> _TASK REQUIREMENTS_
The records appear below. Copy each one exactly.

> _DATA SUPPLIED_
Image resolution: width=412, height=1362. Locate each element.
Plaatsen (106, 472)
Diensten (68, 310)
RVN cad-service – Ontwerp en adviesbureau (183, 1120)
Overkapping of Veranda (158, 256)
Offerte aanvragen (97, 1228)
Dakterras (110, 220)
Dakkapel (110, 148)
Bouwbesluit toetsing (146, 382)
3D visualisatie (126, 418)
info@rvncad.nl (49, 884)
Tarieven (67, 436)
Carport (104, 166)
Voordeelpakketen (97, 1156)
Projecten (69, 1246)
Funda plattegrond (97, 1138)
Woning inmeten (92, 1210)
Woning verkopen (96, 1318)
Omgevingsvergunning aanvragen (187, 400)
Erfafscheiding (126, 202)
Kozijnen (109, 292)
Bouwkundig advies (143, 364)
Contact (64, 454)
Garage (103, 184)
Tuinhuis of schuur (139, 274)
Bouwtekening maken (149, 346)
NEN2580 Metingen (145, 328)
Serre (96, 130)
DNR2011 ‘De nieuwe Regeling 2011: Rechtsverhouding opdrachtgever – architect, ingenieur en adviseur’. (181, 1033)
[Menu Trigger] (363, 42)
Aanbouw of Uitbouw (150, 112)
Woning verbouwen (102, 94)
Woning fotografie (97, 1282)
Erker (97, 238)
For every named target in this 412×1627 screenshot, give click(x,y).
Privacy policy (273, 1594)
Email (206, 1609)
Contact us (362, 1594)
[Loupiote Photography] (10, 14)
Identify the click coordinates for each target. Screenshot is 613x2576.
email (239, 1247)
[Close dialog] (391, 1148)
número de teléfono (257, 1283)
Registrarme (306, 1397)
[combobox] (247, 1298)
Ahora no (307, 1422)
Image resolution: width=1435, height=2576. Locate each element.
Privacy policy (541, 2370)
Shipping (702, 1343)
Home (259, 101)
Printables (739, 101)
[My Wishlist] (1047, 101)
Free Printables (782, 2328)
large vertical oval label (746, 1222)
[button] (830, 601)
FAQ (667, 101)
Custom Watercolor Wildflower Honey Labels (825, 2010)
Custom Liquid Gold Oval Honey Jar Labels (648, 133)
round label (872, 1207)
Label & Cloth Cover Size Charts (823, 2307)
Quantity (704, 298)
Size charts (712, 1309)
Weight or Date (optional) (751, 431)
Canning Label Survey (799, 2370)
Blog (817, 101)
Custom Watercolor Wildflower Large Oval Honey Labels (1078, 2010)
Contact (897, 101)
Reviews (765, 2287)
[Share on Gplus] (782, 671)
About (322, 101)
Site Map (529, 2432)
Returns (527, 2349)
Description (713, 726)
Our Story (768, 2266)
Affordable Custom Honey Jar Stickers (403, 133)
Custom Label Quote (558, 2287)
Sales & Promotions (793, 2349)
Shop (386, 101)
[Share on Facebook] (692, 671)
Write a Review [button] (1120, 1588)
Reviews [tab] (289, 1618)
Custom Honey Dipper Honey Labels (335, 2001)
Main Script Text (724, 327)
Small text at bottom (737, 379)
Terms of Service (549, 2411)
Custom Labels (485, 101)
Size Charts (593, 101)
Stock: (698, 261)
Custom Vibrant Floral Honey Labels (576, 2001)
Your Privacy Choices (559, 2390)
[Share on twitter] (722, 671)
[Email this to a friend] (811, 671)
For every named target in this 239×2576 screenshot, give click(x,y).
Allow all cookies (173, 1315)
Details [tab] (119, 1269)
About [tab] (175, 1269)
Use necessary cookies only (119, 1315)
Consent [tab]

> _SOLUTION TO THE PROBLEM_
Image resolution: width=412, height=1362. Locate each element.
Plaatsen (106, 472)
Diensten (68, 310)
RVN cad-service – Ontwerp en adviesbureau (183, 1120)
Overkapping of Veranda (158, 256)
Offerte aanvragen (97, 1228)
Dakterras (110, 220)
Dakkapel (110, 148)
Bouwbesluit toetsing (146, 382)
3D visualisatie (126, 418)
info@rvncad.nl (49, 884)
Tarieven (67, 436)
Carport (104, 166)
Voordeelpakketen (97, 1156)
Projecten (69, 1246)
Funda plattegrond (97, 1138)
Woning inmeten (92, 1210)
Woning verkopen (96, 1318)
Omgevingsvergunning aanvragen (187, 400)
Erfafscheiding (126, 202)
Kozijnen (109, 292)
Bouwkundig advies (143, 364)
Contact (64, 454)
Garage (103, 184)
Tuinhuis of schuur (139, 274)
Bouwtekening maken (149, 346)
NEN2580 Metingen (145, 328)
Serre (96, 130)
DNR2011 ‘De nieuwe Regeling 2011: Rechtsverhouding opdrachtgever – architect, ingenieur en adviseur’. (181, 1033)
[Menu Trigger] (363, 42)
Aanbouw of Uitbouw (150, 112)
Woning verbouwen (102, 94)
Woning fotografie (97, 1282)
Erker (97, 238)
For every named target in this 412×1627 screenshot, give click(x,y).
Privacy policy (273, 1594)
Email (206, 1609)
Contact us (362, 1594)
[Loupiote Photography] (10, 14)
Identify the click coordinates for each target. Screenshot is 613x2576.
email (239, 1247)
[Close dialog] (391, 1148)
número de teléfono (257, 1283)
Registrarme (306, 1397)
[combobox] (247, 1298)
Ahora no (307, 1422)
Image resolution: width=1435, height=2576. Locate each element.
Privacy policy (541, 2370)
Shipping (702, 1343)
Home (259, 101)
Printables (739, 101)
[My Wishlist] (1047, 101)
Free Printables (782, 2328)
large vertical oval label (746, 1222)
[button] (830, 601)
FAQ (667, 101)
Custom Watercolor Wildflower Honey Labels (825, 2010)
Custom Liquid Gold Oval Honey Jar Labels (648, 133)
round label (872, 1207)
Label & Cloth Cover Size Charts (823, 2307)
Quantity (704, 298)
Size charts (712, 1309)
Weight or Date (optional) (751, 431)
Canning Label Survey (799, 2370)
Blog (817, 101)
Custom Watercolor Wildflower Large Oval Honey Labels (1078, 2010)
Contact (897, 101)
Reviews (765, 2287)
[Share on Gplus] (782, 671)
About (322, 101)
Site Map (529, 2432)
Returns (527, 2349)
Description (713, 726)
Our Story (768, 2266)
Affordable Custom Honey Jar Stickers (403, 133)
Custom Label Quote (558, 2287)
Sales & Promotions (793, 2349)
Shop (386, 101)
[Share on Facebook] (692, 671)
Write a Review [button] (1120, 1588)
Reviews [tab] (289, 1618)
Custom Honey Dipper Honey Labels (335, 2001)
Main Script Text (724, 327)
Small text at bottom (737, 379)
Terms of Service (549, 2411)
Custom Labels (485, 101)
Size Charts (593, 101)
Stock: (698, 261)
Custom Vibrant Floral Honey Labels (576, 2001)
Your Privacy Choices (559, 2390)
[Share on twitter] (722, 671)
[Email this to a friend] (811, 671)
For every named target in this 239×2576 screenshot, give click(x,y).
Allow all cookies (173, 1315)
Details [tab] (119, 1269)
About [tab] (175, 1269)
Use necessary cookies only (119, 1315)
Consent [tab]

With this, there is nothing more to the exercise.